Speak and Press

Speak and Press

Gilbert N. Kahn is a professor of Political Science at Kean University.

President Trump’s 70 minute plus news conference yesterday affirmed once again what is becoming more and more evident about the Trump relationship to the Constitution; it appears to get in his way. Yesterday it was the First Amendment with which Trump demonstrated he has serious issues. He appears only to respect freedom of speech when he is the speaker and freedom of the press only from those media venues which agree with him. Trump also seems to have issues with freedom of religion and even freedom of assembly. (To date it should be noted that he is an enthusiastic supporter of the Second Amendment’s “right to bear arms”.)
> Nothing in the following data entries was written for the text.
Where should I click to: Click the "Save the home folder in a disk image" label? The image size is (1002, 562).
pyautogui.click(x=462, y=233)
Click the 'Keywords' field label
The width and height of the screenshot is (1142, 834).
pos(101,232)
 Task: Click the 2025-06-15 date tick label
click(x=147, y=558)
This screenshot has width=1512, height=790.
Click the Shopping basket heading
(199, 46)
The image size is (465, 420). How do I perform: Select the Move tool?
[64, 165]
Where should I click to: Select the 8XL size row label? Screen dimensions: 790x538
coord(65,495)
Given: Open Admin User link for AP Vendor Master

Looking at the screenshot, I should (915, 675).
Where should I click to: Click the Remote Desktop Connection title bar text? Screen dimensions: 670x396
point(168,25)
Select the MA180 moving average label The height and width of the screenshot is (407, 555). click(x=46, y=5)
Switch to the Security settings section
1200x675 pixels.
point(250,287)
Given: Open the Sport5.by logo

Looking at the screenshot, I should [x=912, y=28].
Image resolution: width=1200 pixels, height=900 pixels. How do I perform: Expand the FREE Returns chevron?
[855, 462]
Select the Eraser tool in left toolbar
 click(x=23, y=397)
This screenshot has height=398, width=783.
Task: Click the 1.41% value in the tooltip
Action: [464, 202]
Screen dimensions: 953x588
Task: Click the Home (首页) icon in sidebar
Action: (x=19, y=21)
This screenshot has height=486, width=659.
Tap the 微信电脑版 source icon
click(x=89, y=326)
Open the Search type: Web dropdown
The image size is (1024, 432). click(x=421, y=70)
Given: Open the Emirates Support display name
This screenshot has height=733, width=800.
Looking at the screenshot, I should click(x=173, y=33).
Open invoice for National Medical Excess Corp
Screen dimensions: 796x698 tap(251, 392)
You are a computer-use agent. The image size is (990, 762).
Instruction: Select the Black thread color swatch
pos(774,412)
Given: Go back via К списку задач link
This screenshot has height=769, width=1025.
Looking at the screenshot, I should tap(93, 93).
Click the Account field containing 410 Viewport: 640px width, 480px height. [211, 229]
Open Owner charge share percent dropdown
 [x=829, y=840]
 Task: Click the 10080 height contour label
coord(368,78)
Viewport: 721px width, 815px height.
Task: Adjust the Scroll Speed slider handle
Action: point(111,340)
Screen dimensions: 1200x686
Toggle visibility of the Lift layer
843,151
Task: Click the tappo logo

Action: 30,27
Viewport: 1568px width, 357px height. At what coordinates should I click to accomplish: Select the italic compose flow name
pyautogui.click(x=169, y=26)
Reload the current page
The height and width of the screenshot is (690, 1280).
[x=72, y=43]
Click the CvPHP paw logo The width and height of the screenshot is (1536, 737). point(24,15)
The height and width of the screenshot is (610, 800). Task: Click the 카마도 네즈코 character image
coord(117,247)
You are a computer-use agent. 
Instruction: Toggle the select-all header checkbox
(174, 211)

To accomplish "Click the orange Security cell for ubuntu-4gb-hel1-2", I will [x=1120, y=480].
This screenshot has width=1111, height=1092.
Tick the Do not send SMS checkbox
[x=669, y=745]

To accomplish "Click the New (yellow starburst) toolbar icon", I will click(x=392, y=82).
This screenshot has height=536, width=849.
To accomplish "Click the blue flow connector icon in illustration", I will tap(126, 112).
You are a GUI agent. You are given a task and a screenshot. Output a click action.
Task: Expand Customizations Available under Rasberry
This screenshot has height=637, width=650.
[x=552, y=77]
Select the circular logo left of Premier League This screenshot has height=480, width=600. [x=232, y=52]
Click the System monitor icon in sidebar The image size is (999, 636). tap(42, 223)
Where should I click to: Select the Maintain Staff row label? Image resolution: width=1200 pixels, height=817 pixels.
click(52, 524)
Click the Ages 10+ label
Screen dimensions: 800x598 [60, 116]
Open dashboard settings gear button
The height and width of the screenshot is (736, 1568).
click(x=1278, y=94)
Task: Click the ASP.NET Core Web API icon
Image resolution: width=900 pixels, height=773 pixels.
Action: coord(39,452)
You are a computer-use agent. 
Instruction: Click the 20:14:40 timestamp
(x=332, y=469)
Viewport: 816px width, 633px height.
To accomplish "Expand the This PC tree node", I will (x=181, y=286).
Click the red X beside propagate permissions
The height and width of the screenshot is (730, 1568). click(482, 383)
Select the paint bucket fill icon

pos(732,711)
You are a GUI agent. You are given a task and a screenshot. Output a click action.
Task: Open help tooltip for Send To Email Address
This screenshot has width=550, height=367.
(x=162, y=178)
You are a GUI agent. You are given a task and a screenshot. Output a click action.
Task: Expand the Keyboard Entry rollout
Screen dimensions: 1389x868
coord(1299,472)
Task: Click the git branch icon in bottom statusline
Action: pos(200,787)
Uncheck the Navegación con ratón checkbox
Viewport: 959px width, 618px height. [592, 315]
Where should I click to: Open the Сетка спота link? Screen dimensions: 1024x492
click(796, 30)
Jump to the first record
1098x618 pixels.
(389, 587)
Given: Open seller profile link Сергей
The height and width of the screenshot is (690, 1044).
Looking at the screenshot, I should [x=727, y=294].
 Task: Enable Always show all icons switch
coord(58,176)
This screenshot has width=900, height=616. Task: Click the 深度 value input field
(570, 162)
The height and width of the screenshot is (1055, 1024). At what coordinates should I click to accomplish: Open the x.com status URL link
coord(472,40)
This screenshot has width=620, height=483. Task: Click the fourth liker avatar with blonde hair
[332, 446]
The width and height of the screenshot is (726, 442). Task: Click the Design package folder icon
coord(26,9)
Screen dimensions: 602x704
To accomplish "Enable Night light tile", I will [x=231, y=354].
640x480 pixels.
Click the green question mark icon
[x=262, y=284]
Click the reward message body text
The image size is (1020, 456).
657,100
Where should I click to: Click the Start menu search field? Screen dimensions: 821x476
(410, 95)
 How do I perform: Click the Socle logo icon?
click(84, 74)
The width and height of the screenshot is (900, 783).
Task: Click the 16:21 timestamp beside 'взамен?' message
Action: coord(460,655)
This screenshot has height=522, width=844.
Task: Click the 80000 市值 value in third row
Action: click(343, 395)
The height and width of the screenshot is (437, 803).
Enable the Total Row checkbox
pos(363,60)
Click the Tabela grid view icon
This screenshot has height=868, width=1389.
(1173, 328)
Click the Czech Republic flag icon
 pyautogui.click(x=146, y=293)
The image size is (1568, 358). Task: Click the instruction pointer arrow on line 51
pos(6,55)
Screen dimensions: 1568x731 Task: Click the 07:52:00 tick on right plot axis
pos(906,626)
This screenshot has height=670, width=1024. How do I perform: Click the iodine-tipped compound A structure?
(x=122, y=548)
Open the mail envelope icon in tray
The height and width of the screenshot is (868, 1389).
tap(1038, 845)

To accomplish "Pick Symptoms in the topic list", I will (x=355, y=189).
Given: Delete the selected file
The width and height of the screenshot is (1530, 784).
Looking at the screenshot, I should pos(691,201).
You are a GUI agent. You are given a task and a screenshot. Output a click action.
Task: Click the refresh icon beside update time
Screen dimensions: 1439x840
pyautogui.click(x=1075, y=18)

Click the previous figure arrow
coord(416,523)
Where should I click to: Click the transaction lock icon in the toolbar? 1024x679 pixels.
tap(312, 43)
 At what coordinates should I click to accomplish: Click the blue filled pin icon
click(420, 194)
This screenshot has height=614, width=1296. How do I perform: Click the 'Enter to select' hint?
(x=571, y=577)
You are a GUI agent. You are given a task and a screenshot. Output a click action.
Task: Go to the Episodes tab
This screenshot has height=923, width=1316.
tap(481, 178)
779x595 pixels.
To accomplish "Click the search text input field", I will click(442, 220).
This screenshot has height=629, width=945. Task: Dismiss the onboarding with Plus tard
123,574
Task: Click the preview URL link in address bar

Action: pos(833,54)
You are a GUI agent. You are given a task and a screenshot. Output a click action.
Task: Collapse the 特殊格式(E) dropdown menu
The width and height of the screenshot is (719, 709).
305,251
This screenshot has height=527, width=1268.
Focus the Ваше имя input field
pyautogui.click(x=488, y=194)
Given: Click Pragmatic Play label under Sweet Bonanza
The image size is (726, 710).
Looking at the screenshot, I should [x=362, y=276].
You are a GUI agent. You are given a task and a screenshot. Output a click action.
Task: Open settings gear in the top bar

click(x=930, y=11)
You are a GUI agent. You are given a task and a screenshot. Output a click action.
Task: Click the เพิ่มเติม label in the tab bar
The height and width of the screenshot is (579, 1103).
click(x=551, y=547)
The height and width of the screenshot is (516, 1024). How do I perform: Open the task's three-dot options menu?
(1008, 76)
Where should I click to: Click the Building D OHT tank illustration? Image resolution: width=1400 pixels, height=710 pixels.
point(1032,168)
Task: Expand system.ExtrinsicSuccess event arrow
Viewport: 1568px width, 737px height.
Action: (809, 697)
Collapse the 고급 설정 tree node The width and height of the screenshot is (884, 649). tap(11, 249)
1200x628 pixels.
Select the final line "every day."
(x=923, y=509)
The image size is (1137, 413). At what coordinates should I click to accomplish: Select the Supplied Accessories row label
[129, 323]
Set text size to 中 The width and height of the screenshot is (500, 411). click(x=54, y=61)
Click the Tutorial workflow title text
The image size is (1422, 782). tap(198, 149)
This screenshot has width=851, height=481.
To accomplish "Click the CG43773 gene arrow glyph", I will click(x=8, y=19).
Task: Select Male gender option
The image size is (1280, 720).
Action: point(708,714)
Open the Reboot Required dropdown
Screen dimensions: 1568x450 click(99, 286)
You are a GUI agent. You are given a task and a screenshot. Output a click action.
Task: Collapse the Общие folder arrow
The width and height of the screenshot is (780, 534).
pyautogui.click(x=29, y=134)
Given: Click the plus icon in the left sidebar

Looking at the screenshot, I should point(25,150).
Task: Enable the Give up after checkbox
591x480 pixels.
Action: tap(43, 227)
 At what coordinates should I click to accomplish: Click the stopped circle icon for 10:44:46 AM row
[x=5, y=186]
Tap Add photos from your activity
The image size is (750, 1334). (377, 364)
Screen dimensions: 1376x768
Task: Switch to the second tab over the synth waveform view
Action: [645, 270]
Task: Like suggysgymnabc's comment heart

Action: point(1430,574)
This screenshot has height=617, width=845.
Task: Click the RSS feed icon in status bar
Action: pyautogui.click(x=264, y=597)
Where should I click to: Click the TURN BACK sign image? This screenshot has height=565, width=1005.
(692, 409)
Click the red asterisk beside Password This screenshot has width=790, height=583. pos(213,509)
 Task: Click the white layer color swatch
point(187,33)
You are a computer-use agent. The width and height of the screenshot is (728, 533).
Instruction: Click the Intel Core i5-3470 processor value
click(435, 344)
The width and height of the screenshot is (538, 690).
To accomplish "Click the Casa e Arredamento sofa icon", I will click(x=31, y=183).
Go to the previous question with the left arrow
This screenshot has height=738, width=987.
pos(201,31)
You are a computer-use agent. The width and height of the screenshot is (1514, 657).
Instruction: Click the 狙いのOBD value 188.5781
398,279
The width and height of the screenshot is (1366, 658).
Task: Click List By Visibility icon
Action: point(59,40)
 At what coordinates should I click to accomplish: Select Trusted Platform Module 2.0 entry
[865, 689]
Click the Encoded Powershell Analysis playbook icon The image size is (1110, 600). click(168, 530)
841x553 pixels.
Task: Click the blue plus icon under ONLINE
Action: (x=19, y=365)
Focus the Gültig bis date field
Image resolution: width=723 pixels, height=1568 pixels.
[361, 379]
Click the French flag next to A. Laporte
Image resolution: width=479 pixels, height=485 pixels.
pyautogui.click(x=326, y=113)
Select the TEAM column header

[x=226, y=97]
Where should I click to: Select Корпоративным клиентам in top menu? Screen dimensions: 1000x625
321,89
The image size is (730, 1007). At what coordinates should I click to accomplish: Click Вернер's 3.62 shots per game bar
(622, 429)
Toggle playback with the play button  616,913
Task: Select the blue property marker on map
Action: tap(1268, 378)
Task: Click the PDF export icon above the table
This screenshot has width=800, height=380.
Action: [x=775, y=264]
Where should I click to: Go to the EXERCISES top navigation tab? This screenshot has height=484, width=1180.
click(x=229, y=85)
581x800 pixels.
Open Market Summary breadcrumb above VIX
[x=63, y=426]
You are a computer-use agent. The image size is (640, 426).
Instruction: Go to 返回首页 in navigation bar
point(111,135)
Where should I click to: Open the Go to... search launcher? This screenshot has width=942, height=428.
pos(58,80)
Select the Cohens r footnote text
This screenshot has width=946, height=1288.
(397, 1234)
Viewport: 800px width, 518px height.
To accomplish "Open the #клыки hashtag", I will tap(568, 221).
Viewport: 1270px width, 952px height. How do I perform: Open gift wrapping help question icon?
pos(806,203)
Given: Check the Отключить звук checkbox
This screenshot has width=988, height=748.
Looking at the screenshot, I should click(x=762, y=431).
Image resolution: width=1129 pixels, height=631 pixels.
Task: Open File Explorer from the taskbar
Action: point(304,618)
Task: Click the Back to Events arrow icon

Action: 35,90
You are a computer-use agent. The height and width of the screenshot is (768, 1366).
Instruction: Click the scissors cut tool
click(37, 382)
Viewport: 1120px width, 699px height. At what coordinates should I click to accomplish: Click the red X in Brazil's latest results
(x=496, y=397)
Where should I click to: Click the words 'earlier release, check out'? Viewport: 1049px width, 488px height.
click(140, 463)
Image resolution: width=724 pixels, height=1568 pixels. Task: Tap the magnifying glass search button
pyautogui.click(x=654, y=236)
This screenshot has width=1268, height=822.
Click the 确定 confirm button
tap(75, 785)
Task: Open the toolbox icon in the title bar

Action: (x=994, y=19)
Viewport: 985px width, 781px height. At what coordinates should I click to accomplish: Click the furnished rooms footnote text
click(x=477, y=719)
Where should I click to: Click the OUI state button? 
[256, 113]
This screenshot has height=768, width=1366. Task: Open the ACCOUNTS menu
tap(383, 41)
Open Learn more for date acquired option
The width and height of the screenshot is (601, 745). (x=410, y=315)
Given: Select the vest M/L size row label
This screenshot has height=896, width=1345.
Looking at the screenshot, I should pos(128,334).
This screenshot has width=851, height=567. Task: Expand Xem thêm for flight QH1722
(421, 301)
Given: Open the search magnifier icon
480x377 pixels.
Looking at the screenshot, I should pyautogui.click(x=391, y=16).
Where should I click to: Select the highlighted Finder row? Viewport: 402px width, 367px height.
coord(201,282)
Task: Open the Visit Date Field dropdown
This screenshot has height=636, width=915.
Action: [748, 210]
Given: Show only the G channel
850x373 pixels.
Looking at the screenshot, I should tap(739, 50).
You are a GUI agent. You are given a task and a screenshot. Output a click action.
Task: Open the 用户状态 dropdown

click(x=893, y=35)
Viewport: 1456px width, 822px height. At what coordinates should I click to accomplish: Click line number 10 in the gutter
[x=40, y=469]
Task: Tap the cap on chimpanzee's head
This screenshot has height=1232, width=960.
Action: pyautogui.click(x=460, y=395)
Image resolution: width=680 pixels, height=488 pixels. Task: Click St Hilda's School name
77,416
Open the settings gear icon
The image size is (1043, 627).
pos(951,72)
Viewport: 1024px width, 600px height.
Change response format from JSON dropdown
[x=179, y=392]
In shorter pressers, Trump only recognizes media outlets that are conservative or his sycophants. When he does go national in recognizing questioners, he consistently “disses” the reporter and launches ad hominin attacks against either the questioner or the news outlet. In replying to questions it is clear he is unprepared or unwilling to even address most issues. He has an agenda—which many other Presidents have employed in these settings—which he exploits to its fullest. It is clear that a free and independent press is a terrible burden which Trump appears to resent, despite his caustic humor. The President persists in attacking the media for its misreporting and inaccuracies while refusing to accept any possible responsibility or mishandling by him or the White House.  The President assumes that he can continue to lie about events and eventually the press will stop calling him on it; something that totally contradicts the essence of the role of a free press.

Similarly in regard to speech, the President does not comprehend the need to accept any responsibility for the remarks of his staff or officials. The explanations for any and all Government mis-speaks or errors belong in the hands of those representing the news and not on those making it.  The directed insulting of a veteran African American reporter and a young ultra-Orthodox Jewish reporter were further evidence that Trump does not respect diversity or difference. He clearly believes that he can continue to insult and embarrass people—even those in the media—as he bluster along on his merry way with no accountability.


Meanwhile also on Thursday as well, U.S. Ambassador to Israel designate David Friedman, who was Trump’s bankruptcy lawyer, approached his confirmation hearing in full mea culpa mode. He gave virtually every possible apology he could for his outrageous slurs and attacks on President Obama, Members of Congress who had supported the Iran deal, and fellow Jews who—among other things—opposed the Jewish settlements which he had championed. In stark contrast to his client, Friedman admitted that his remarks could not be rationalized or excused away for which he apologized.

In Trump’s case he already is the President while Friedman needs approval from the Senate. Despite opposition from some Democrats and some groups in the Jewish community who will not forgive him for his insults plus the likely opposition from Republican Senator Rand Paul, Friedman should be approved. What will be interesting to learn is how—if at all—Friedman himself responds to Arab leaders in Israel and how is treated by the Palestinians once he assumes his post. There will be much to swallow here on both sides if his tour in Israel will be successful.